STATED PROBLEM =>
Copy the material below word for word, leaving out the pictures.

TASK DATA =>
____________

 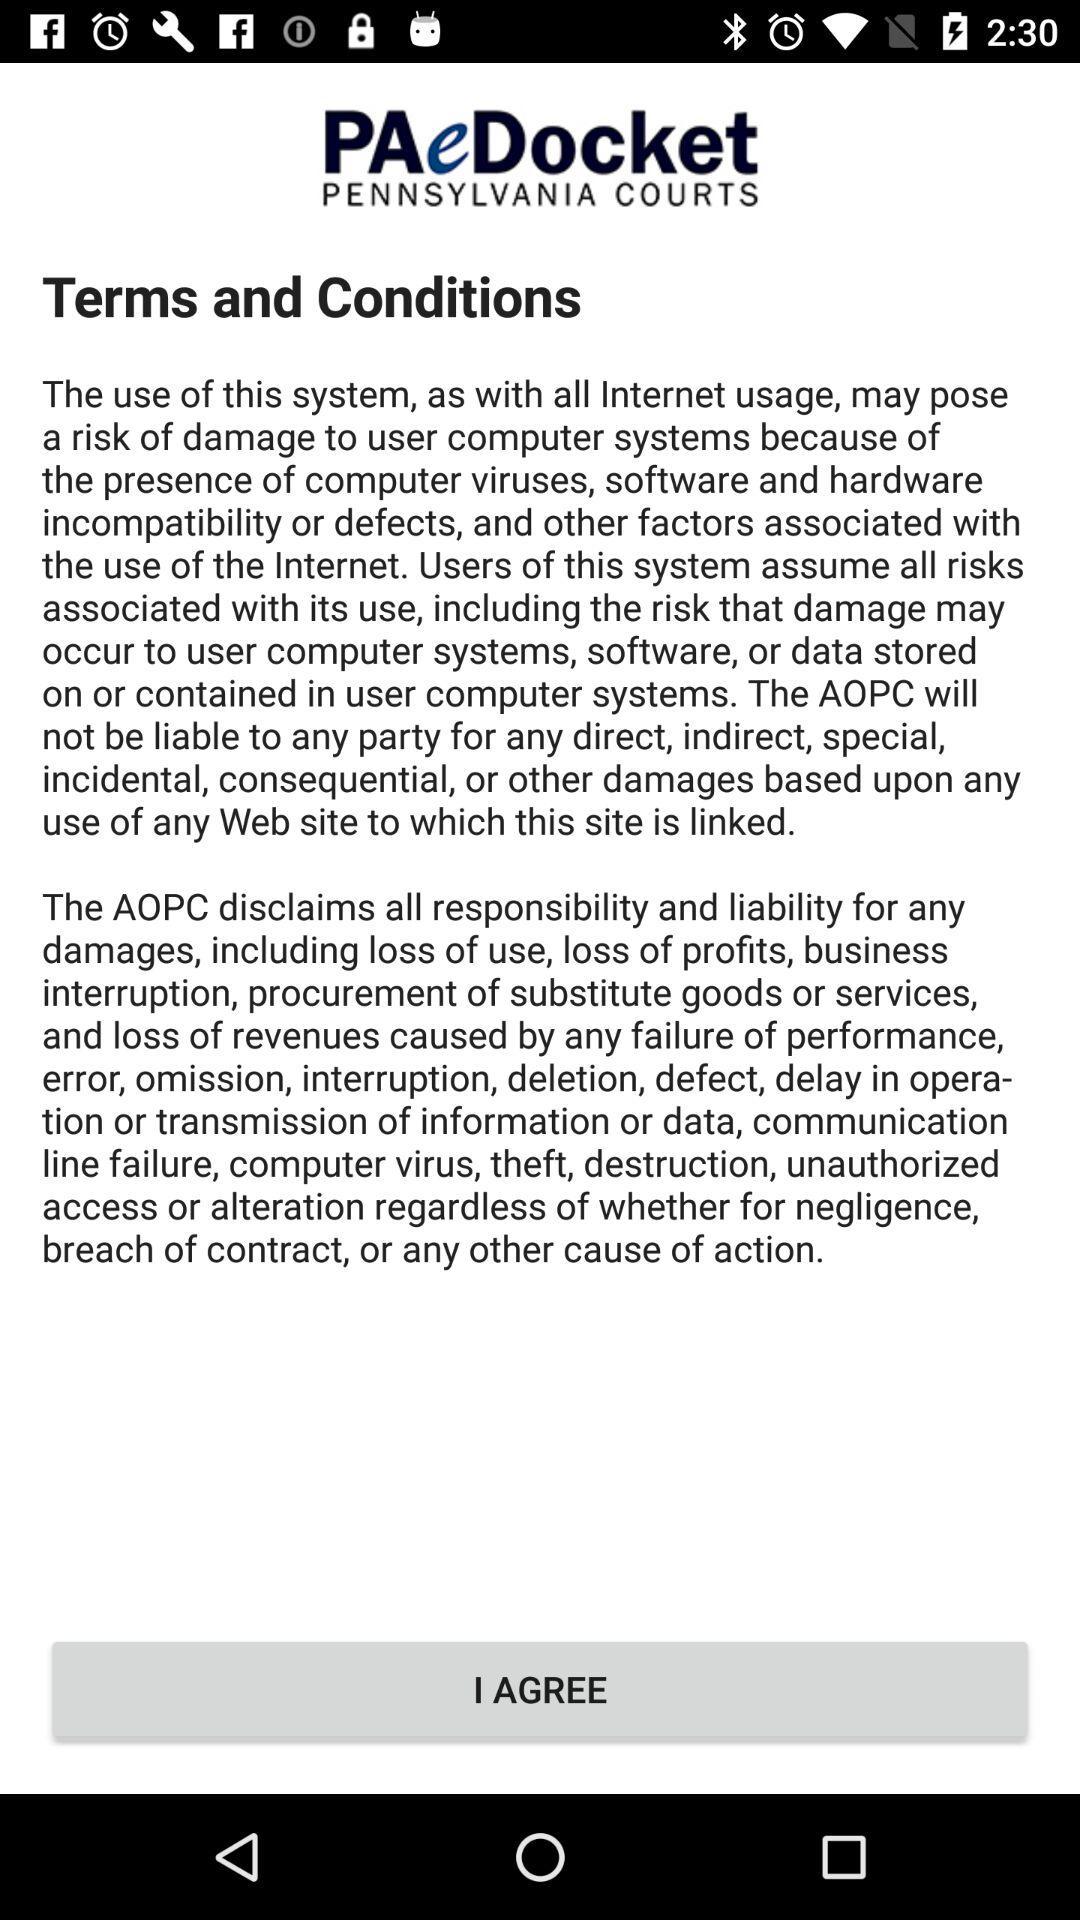 I want to click on the item below terms and conditions item, so click(x=540, y=1688).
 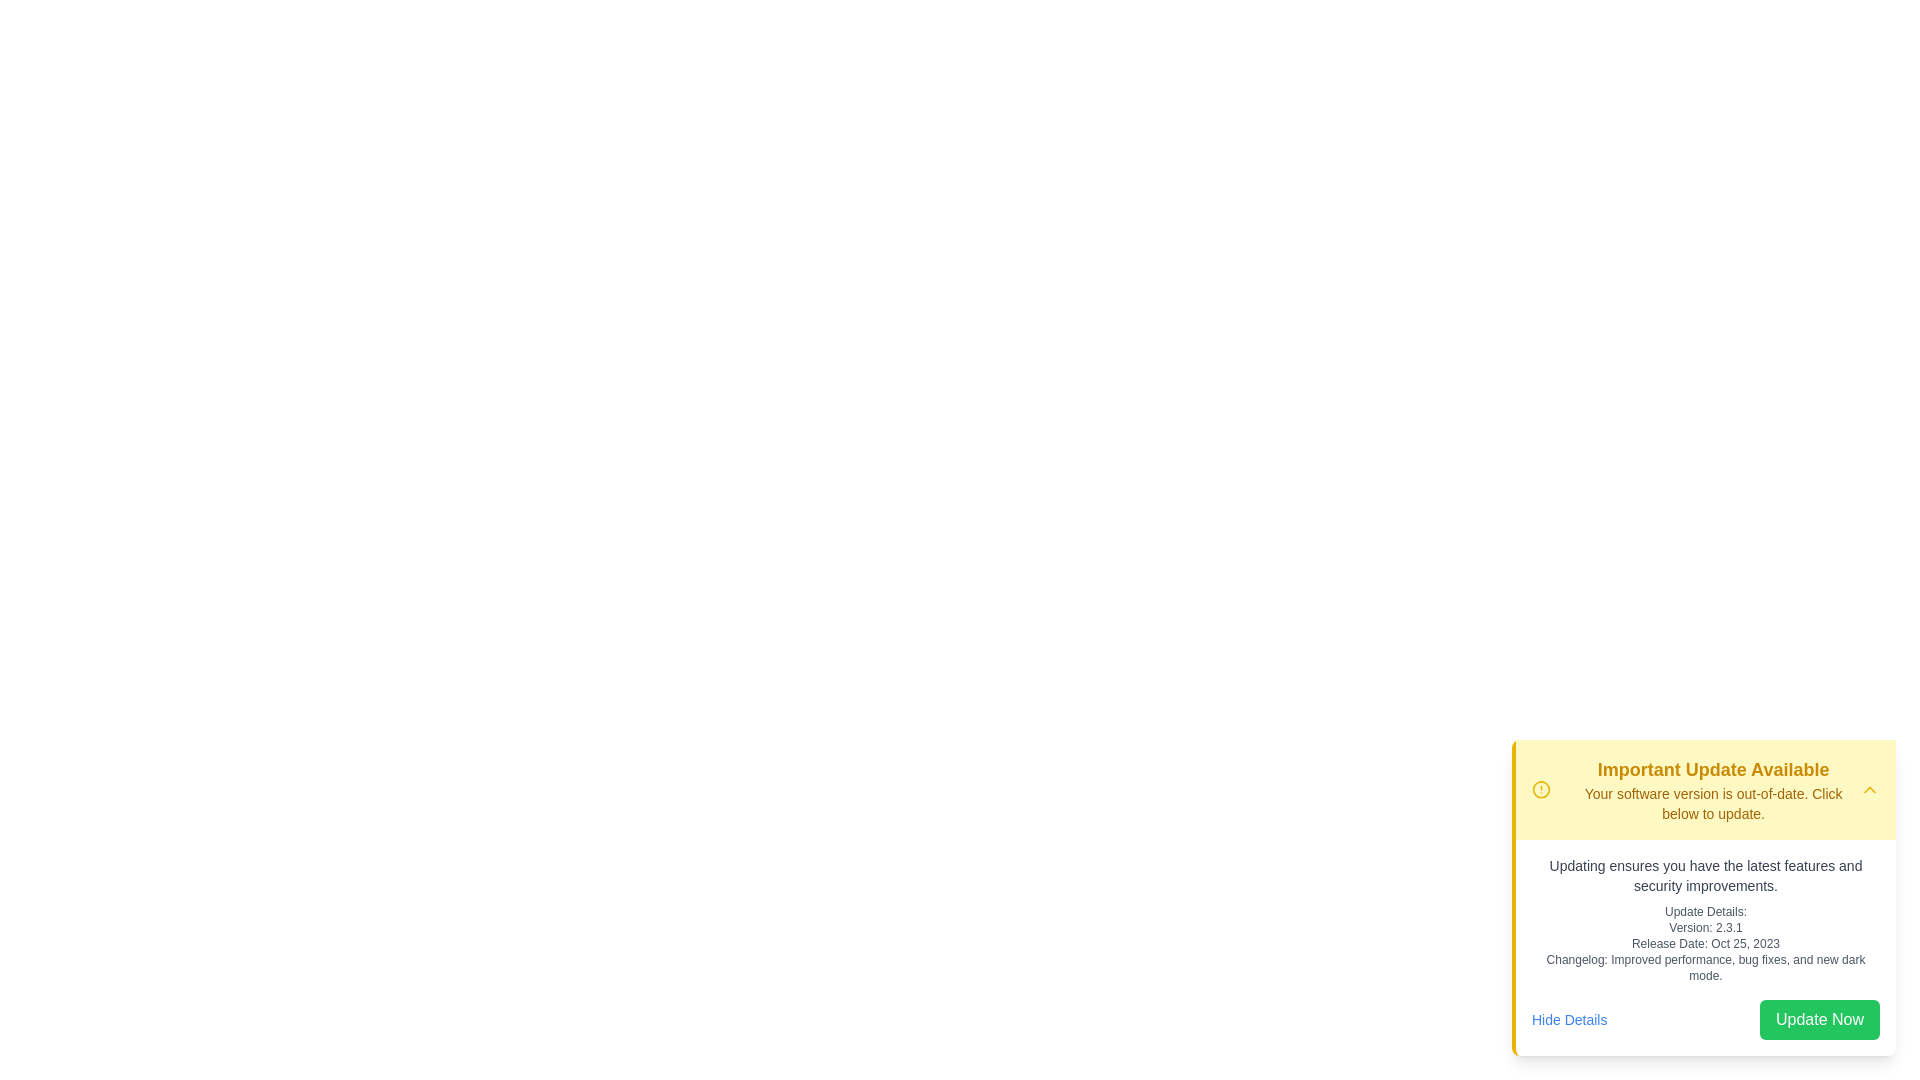 What do you see at coordinates (1540, 789) in the screenshot?
I see `the circular shape with a yellow outline that is part of the warning icon located in the lower-right corner of the dialog box` at bounding box center [1540, 789].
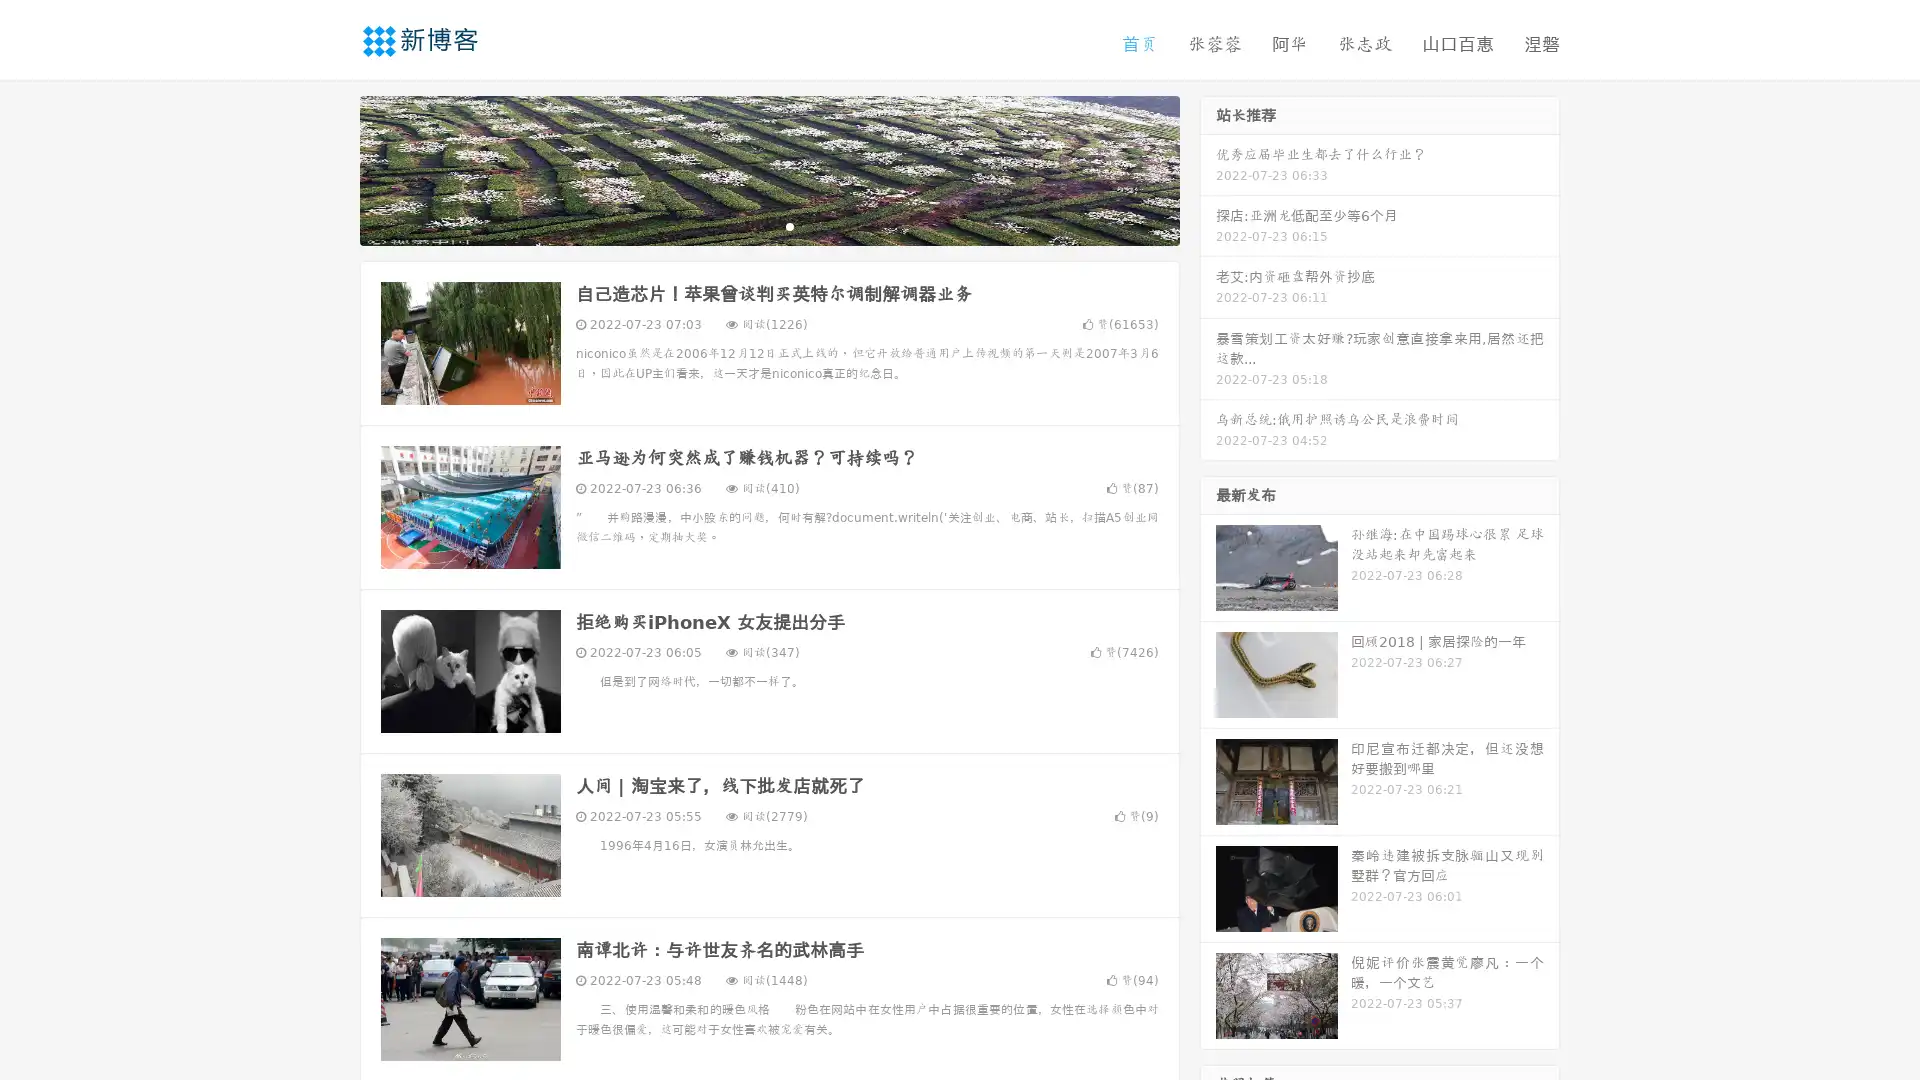 Image resolution: width=1920 pixels, height=1080 pixels. Describe the element at coordinates (789, 225) in the screenshot. I see `Go to slide 3` at that location.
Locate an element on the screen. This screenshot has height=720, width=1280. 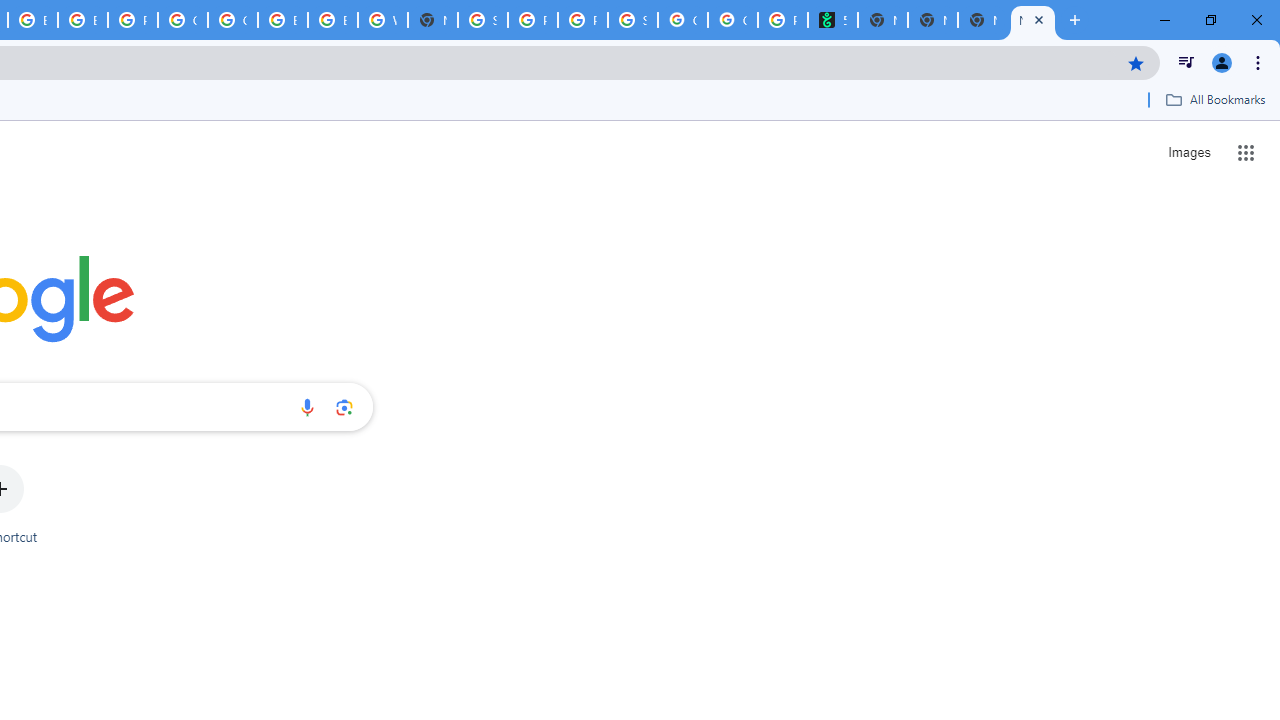
'Google Cloud Platform' is located at coordinates (183, 20).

____________

TASK RESPONSE =>
  I want to click on the item below terms and conditions item, so click(x=540, y=1688).
  What do you see at coordinates (1540, 789) in the screenshot?
I see `the circular shape with a yellow outline that is part of the warning icon located in the lower-right corner of the dialog box` at bounding box center [1540, 789].
 Image resolution: width=1920 pixels, height=1080 pixels. Describe the element at coordinates (789, 225) in the screenshot. I see `Go to slide 3` at that location.
Locate an element on the screen. This screenshot has height=720, width=1280. 
'Google Cloud Platform' is located at coordinates (183, 20).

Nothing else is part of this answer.